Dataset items
════════
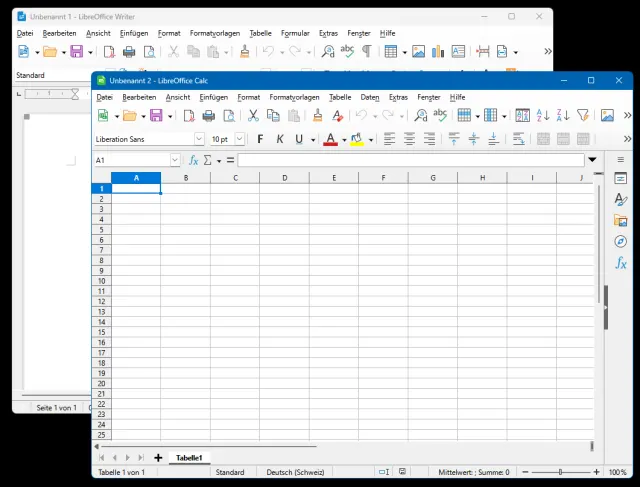This screenshot has height=487, width=640.
Task: Expand the formula bar input line
Action: point(592,160)
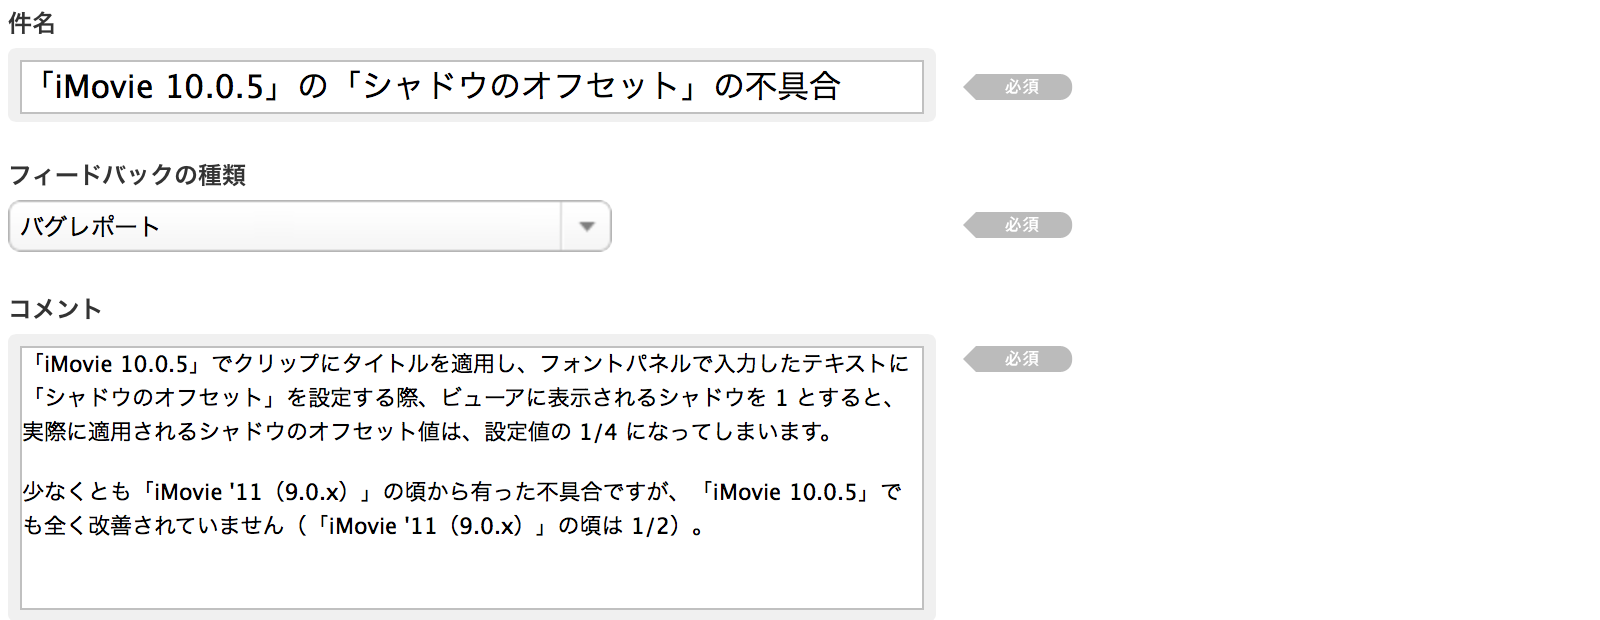1600x620 pixels.
Task: Place cursor on "1/2" in the comment
Action: click(x=650, y=526)
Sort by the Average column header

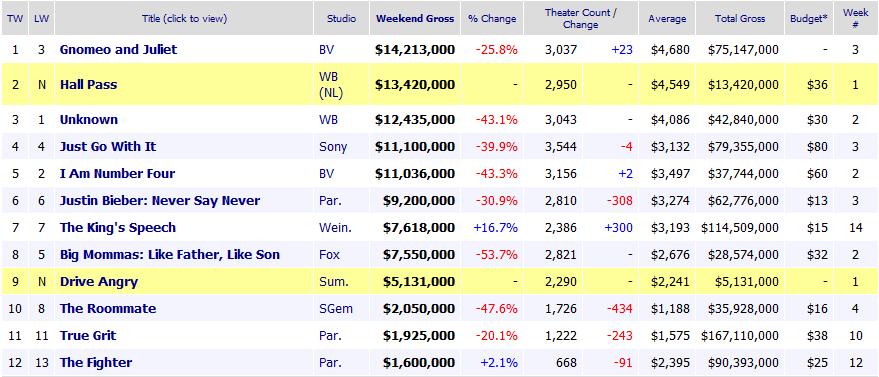(x=667, y=18)
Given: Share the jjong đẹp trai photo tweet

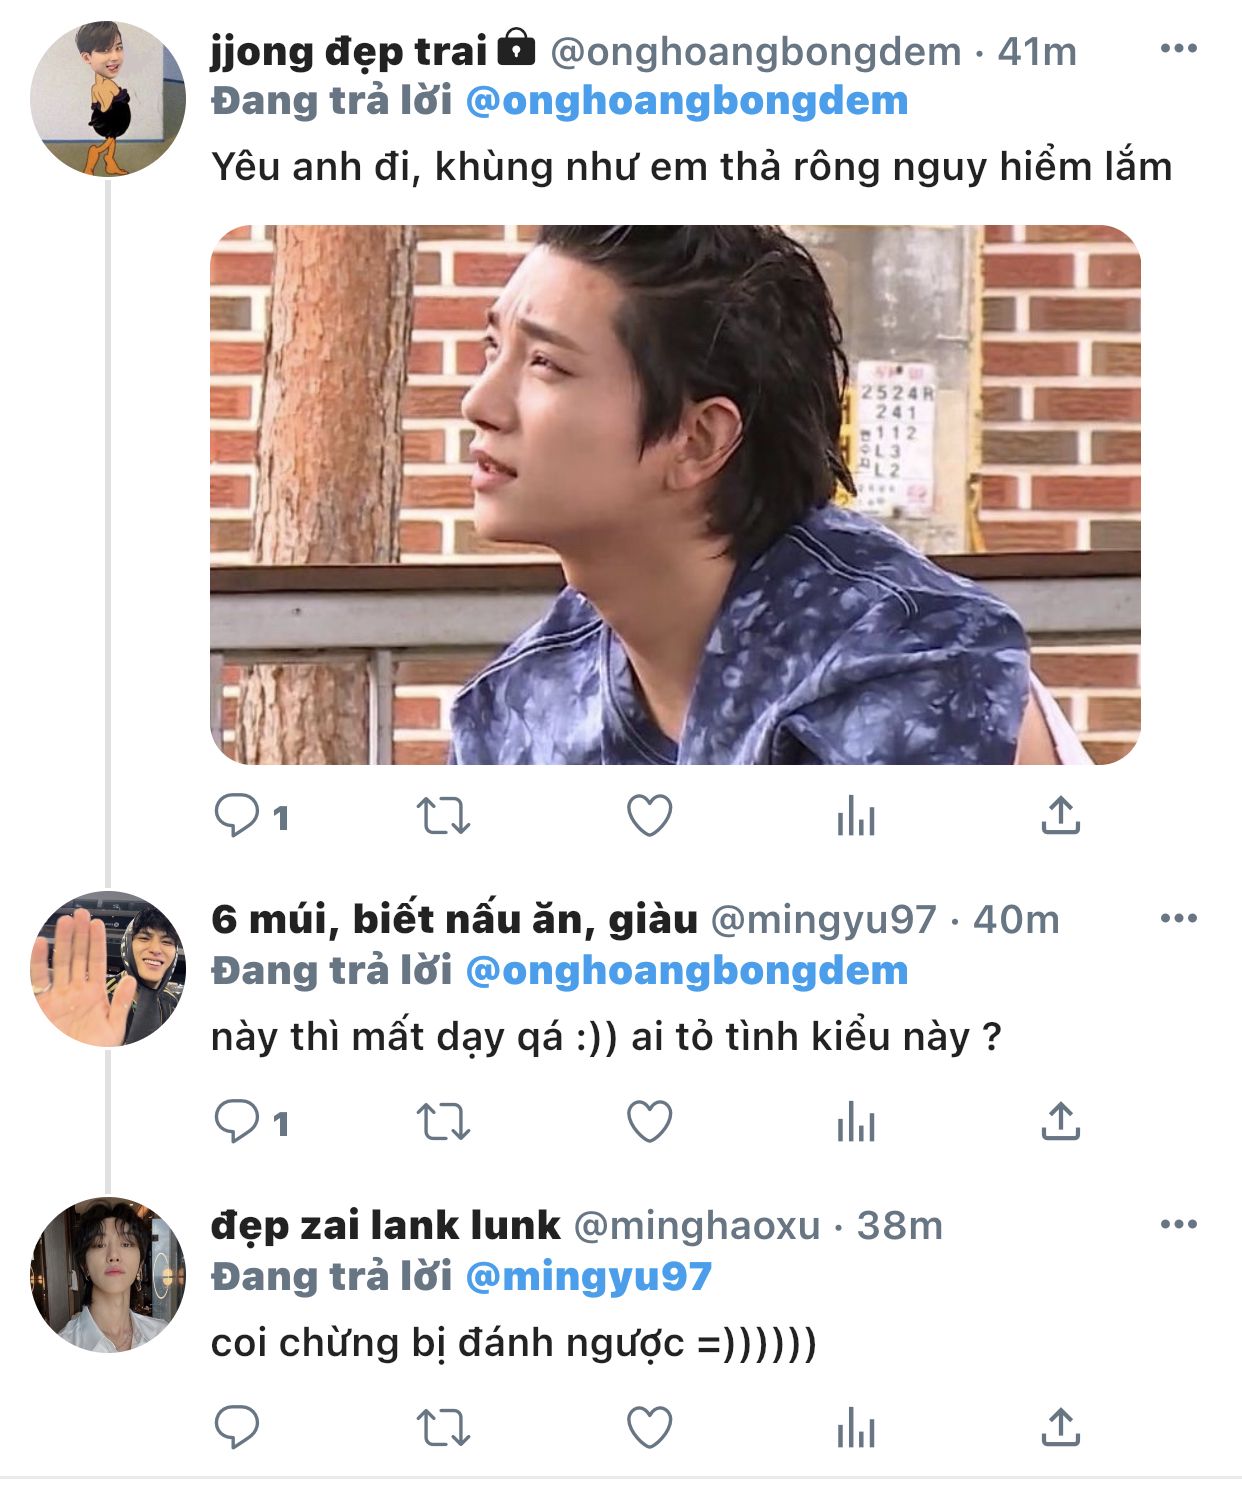Looking at the screenshot, I should tap(1061, 816).
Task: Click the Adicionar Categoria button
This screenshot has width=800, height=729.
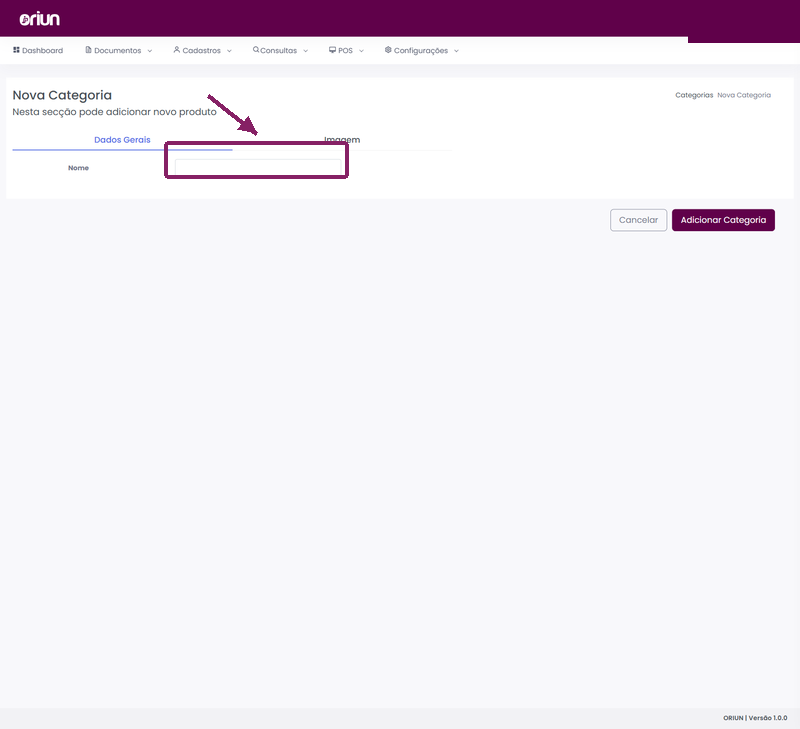Action: click(x=723, y=220)
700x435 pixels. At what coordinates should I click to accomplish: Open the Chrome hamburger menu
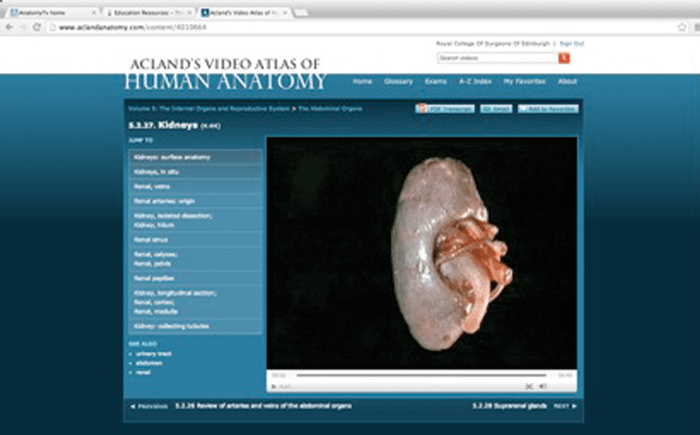pos(688,27)
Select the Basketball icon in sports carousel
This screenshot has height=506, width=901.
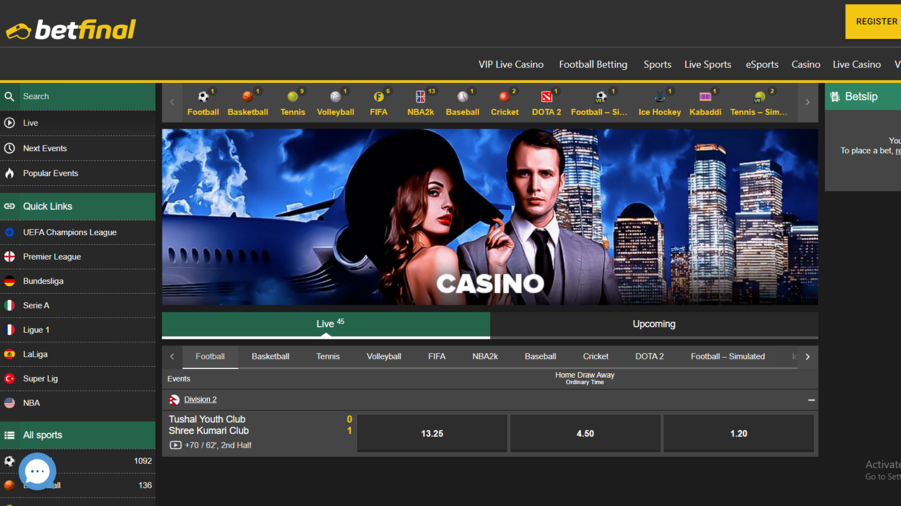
════════
Each line from the one holding "This screenshot has width=800, height=729." through the last line of the records above must be duplicated exactly, and pictures must not be.

This screenshot has width=800, height=729.
Action: click(x=723, y=220)
700x435 pixels. At what coordinates should I click to accomplish: Open the Chrome hamburger menu
pos(688,27)
Select the Basketball icon in sports carousel
This screenshot has height=506, width=901.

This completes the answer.